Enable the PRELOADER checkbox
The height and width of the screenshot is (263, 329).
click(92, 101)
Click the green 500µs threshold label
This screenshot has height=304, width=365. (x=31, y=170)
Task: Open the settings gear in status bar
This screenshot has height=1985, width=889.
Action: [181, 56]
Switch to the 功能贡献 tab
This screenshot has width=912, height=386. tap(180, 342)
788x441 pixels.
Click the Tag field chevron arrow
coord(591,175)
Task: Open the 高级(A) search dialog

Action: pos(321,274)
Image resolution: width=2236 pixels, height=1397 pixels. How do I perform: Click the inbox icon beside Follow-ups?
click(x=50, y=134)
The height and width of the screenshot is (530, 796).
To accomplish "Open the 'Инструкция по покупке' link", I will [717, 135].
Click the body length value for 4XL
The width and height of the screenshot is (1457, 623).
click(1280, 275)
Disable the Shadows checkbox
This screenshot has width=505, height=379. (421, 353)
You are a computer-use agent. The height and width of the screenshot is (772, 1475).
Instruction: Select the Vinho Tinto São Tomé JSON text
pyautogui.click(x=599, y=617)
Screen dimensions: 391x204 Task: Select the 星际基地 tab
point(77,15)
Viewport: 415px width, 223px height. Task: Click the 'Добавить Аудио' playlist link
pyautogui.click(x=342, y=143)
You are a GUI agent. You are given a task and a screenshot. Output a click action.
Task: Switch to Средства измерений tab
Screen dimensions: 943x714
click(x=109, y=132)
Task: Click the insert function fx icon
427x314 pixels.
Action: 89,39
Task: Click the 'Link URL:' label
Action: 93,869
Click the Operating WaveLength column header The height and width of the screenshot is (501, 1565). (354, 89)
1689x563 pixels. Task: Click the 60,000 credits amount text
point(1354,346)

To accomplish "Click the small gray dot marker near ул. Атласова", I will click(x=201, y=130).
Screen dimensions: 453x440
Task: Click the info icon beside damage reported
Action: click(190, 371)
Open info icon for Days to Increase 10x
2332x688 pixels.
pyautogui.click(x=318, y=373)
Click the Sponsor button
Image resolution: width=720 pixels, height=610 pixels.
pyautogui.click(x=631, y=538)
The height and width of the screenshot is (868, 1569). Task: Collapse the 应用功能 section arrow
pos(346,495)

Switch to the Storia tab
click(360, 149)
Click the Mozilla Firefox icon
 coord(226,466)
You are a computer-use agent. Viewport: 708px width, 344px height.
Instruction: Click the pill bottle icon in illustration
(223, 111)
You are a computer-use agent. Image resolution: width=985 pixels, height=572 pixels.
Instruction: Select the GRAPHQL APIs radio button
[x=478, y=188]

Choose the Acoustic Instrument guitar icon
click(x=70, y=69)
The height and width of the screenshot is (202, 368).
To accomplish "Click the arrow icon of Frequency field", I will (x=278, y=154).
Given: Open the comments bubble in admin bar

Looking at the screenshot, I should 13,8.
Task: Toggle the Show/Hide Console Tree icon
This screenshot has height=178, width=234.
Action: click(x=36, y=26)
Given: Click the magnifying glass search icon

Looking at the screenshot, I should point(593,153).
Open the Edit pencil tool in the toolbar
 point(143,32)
::::::::::
WHAT YOU WILL DO
The result should be the lines from the line with "Switch to the Storia tab" to the last line of the material, returned exactly and without any other line.

ANSWER BOX
Switch to the Storia tab
click(360, 149)
Click the Mozilla Firefox icon
 coord(226,466)
You are a computer-use agent. Viewport: 708px width, 344px height.
Instruction: Click the pill bottle icon in illustration
(223, 111)
You are a computer-use agent. Image resolution: width=985 pixels, height=572 pixels.
Instruction: Select the GRAPHQL APIs radio button
[x=478, y=188]

Choose the Acoustic Instrument guitar icon
click(x=70, y=69)
The height and width of the screenshot is (202, 368).
To accomplish "Click the arrow icon of Frequency field", I will (x=278, y=154).
Given: Open the comments bubble in admin bar

Looking at the screenshot, I should 13,8.
Task: Toggle the Show/Hide Console Tree icon
This screenshot has height=178, width=234.
Action: click(x=36, y=26)
Given: Click the magnifying glass search icon

Looking at the screenshot, I should point(593,153).
Open the Edit pencil tool in the toolbar
 point(143,32)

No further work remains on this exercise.